Denver, Colo. (June 14, 2019) – Colorado Governor Jared Polis signed into law House Bill 19-1025 (the Act), making Colorado the latest state to prohibit certain employers from inquiring into a prospective employee's criminal history on a job application. The number of states passing similar laws has grown to 14, and that number will likely continue to rise.

Starting September 1, 2019, certain employers will no longer be able to ask job applicants to disclose prior criminal history on job applications, but employers are explicitly permitted to perform a publicly available criminal background check at any point in the hiring process.

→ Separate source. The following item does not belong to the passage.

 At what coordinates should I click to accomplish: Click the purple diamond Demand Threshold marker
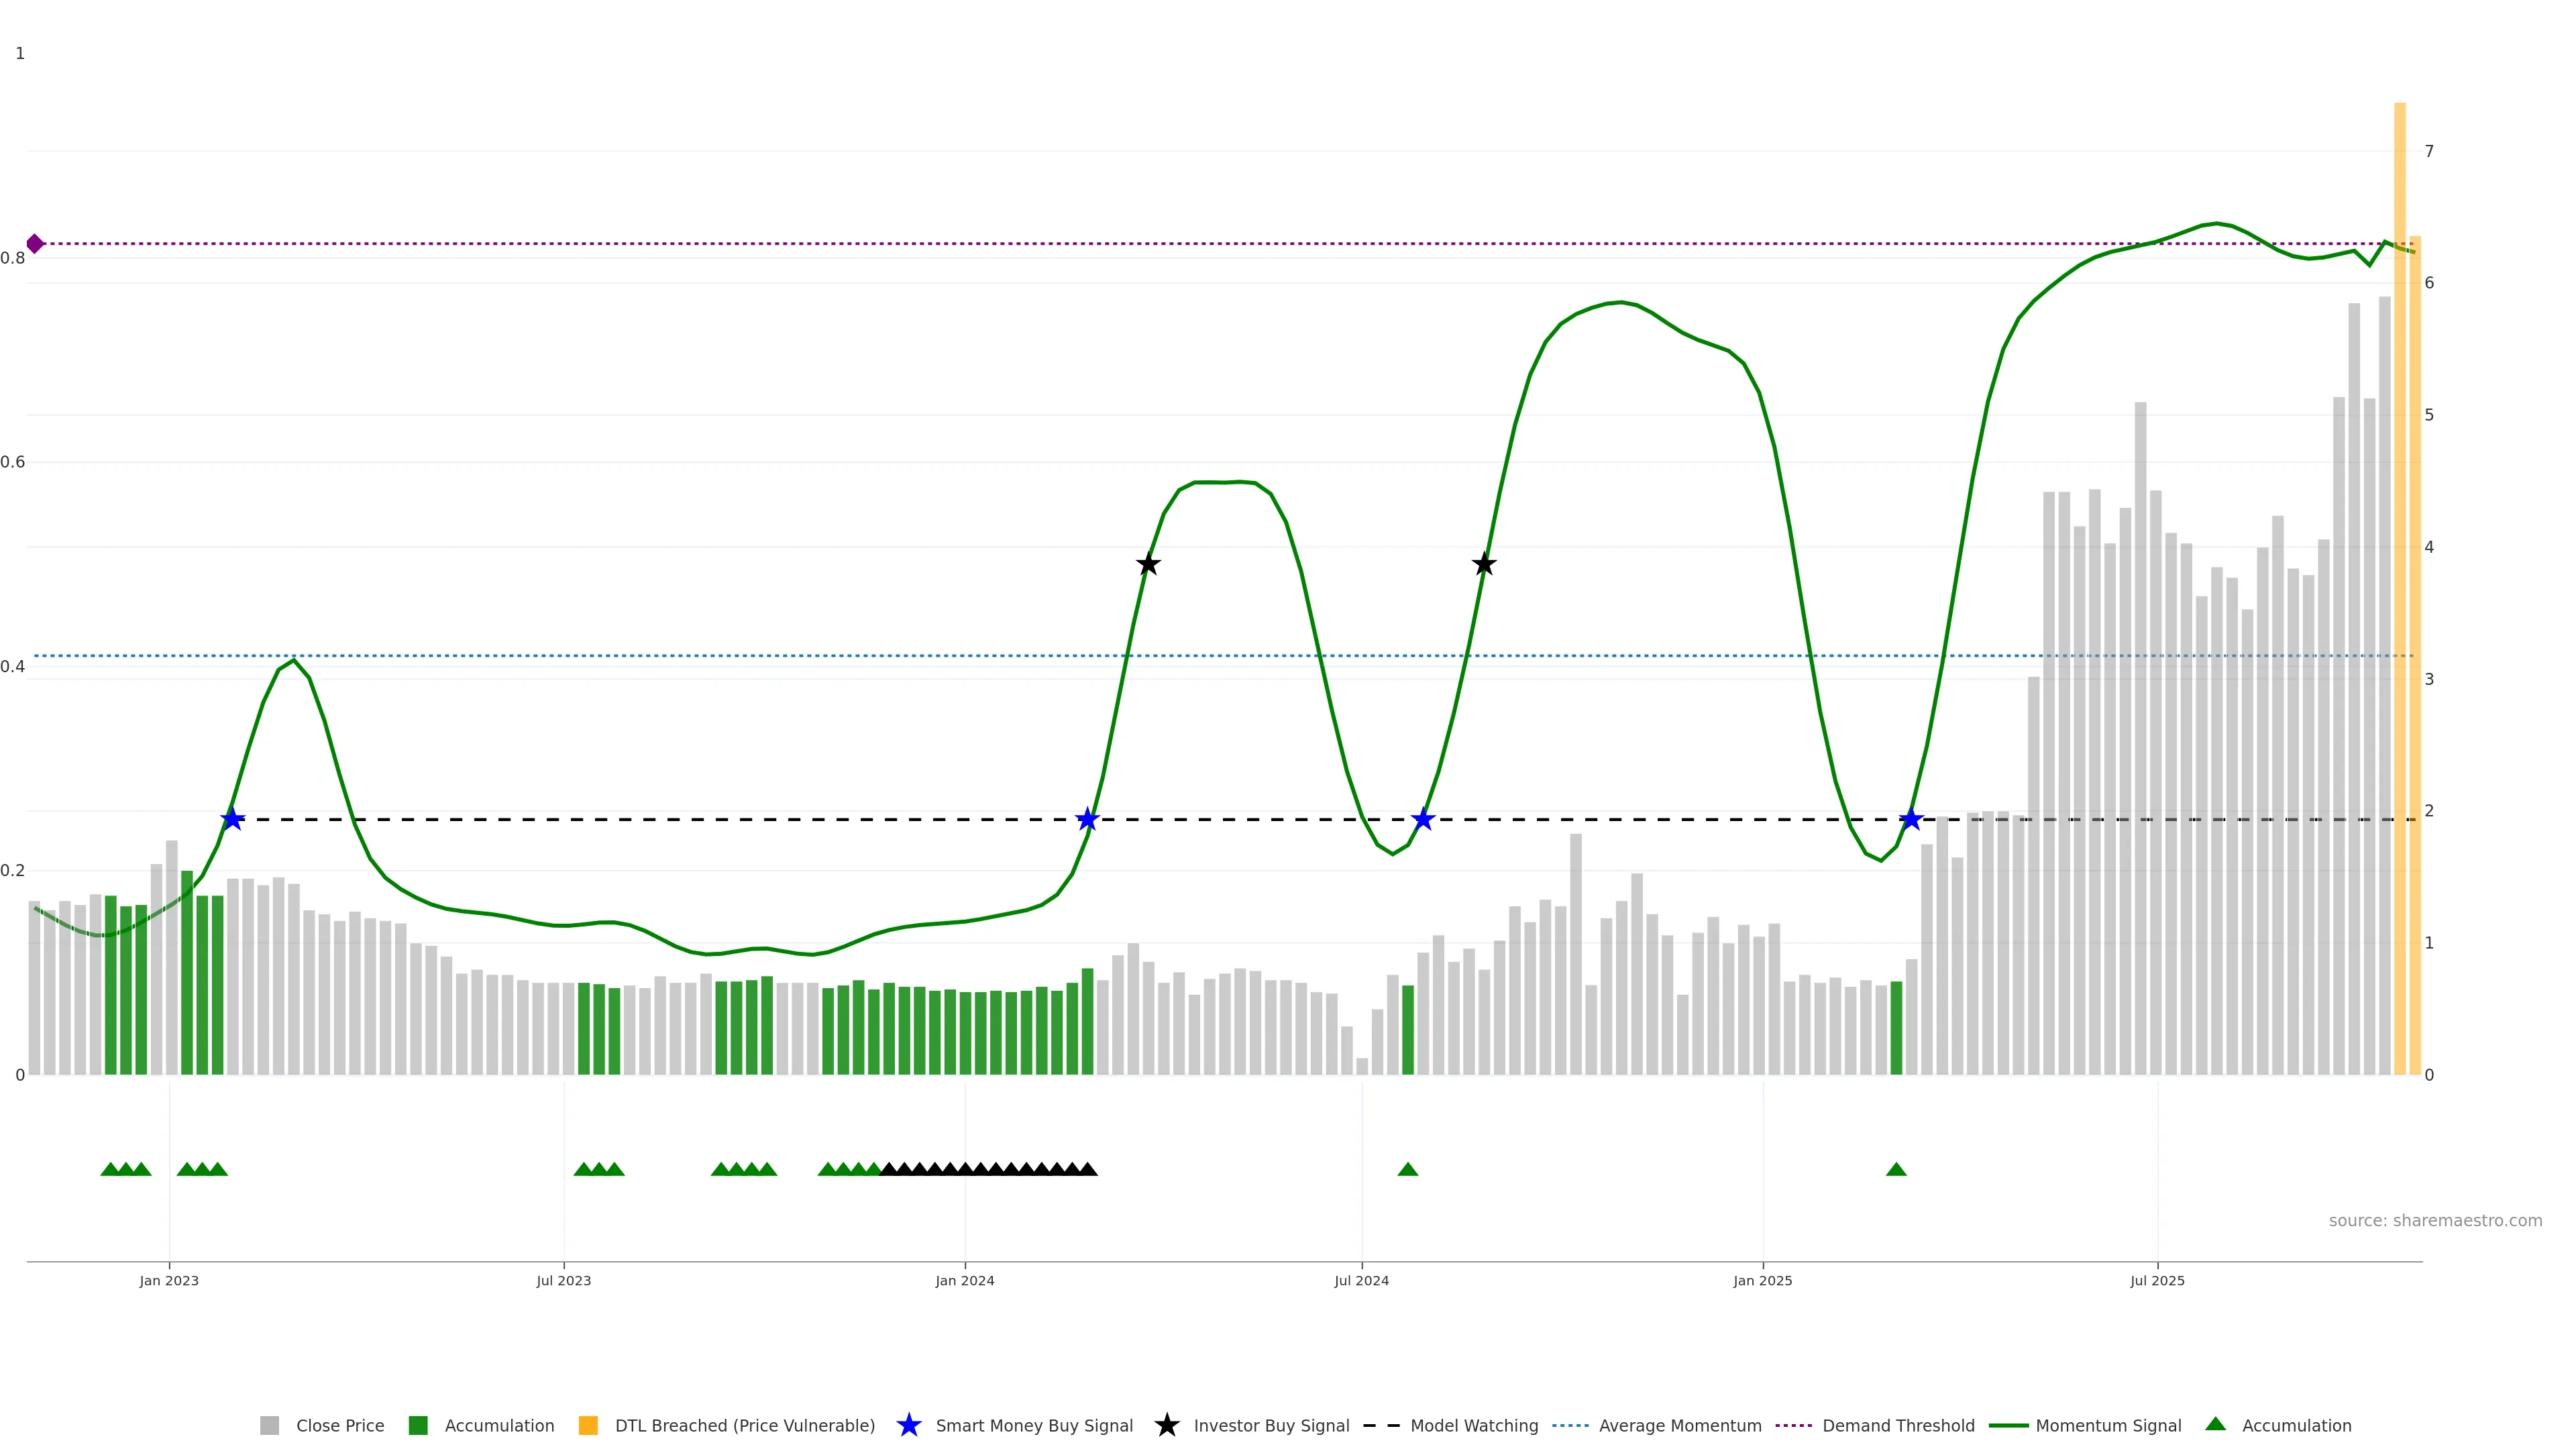[35, 244]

What Is The Purpose of the Act?

The General Assembly of the State of Colorado determined that an individual's previous involvement with the criminal justice system often has a detrimental impact on employment prospects, which in turn can lead to a greater likelihood of reoffence. The General Assembly further found that families are more likely to depend on public assistance and children are less likely to receive necessary financial support when individuals cannot find work or work at jobs that are below their potential due to criminal histories. According to the Assembly, removing job barriers for individuals with criminal histories can aid in economic growth and make our community safer.

To Whom Does the Act Apply?

The Act applies to employers in the State of Colorado with 11 or more employees starting on September 1, 2019. After September 1, 2021, the Act applies to all employers of any size. The term "employer" includes private employers and their agents, as well as employment agencies, but carves out common exceptions for state and local governments.

What Exactly is Now Prohibited?

Employers are no longer able to (1) state in job advertisements or on application forms that people with criminal histories may not apply, or (2) inquire into, or require disclosure of, an applicant's criminal history on a written or electronic application form.

There are several exceptions to the Act's prohibitions for job advertisements or applications, such as existing rules that may prohibit people with specific criminal histories from working in a particular position. Similarly, if a federal, state, or local law requires a criminal history record check for the position, regardless of whether the application is for employment as an employee or as an independent contractor.

How is the Act Enforced? What are the Penalties?

There is no private cause of action, meaning individuals may not bring suit to enforce this Act. Rather, an individual aggrieved by an employer's violation may file a complaint with Colorado's Department of Labor & Employment.

An employer found to have violated the Act will be ordered to comply within 30 days. A first-time violator will receive a warning; a second violation will result in the imposition of a civil penalty up to $1,000; and third and subsequent violations will expose the employer to a civil penalty up to $2,500 per violation.

As a Business Owner, What Should I Do?

The penalties for noncompliance with this Act can drain important resources from employers and their businesses. The Act becomes effective in only a few months, which does not provide employers much time to become compliant. Now is a good time for employers to review their job applications and hiring practices and make any necessary adjustments.